Olympus's APS zoom compact — 28-60mm f/4.7-8.1 lens, passive multi-AF, CR2 power, IX240 cartridge film
The Olympus i Zoom 60 was a fully automatic compact camera for the Advanced Photo System (IX240 cartridge film), part of Olympus's i Zoom family of pocket APS compacts sold around the turn of the millennium alongside models such as the i Zoom 75 and i Zoom 2000. It sat at the mainstream end of Olympus's APS range, aimed at snapshot photographers who wanted a smaller, drop-in-cartridge alternative to 35mm compacts.
Its Olympus 28-60mm f/4.7-8.1 zoom lens uses seven elements in seven groups, paired with external-light passive multi-beam autofocus focusing from about 60cm to infinity. A programmed electronic shutter handles exposure automatically, with slow speeds down to 2 seconds, and the real-image zoom viewfinder carries autofocus and flash indicators. The three APS print formats (C, H and P) are selectable, with IX magnetic data exchange recorded on the film. Power comes from a single CR2 lithium cell; the body measures 107x54x35mm and weighs 168g.
The 28mm wide end is wider than most APS compacts offered, which makes the i Zoom 60 handy indoors and for group and travel snapshots. It is small, light and entirely automatic with no manual overrides, so it suits casual shooters and APS collectors rather than photographers wanting control; the slow f/8.1 tele aperture leans heavily on flash indoors.

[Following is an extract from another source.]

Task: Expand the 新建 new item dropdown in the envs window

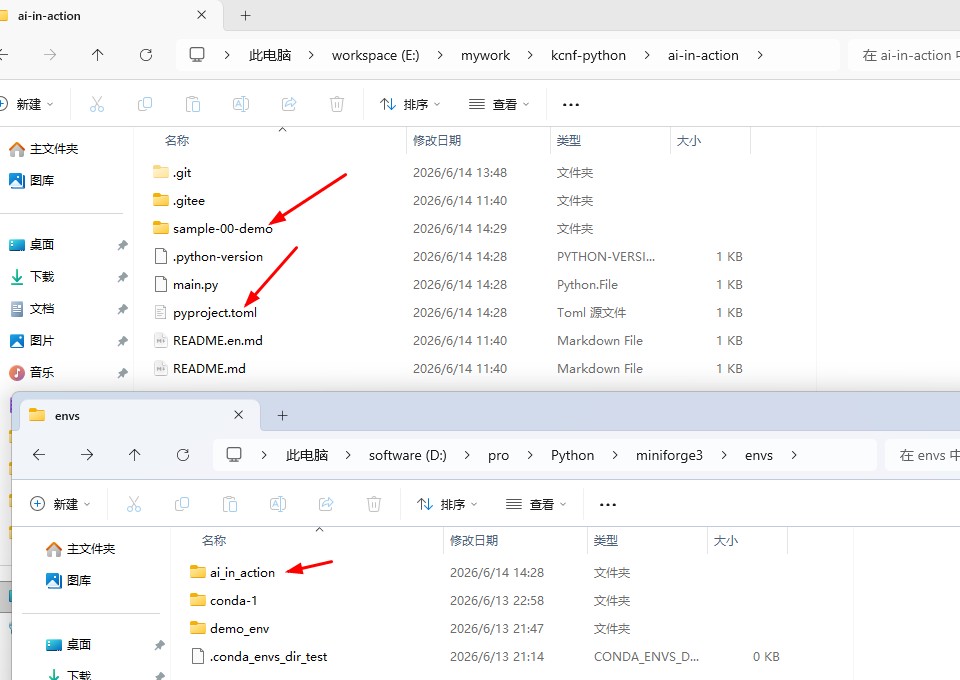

APS film was discontinued in 2011, so an i Zoom 60 can only be shot with expired stock and many examples sell as display or collection pieces. Check that a fresh CR2 battery powers it up, that the flash charges, that the zoom extends and retracts smoothly, and that the frame-counter LCD still displays. Cartridge-door mechanism faults are a common APS-camera failure point.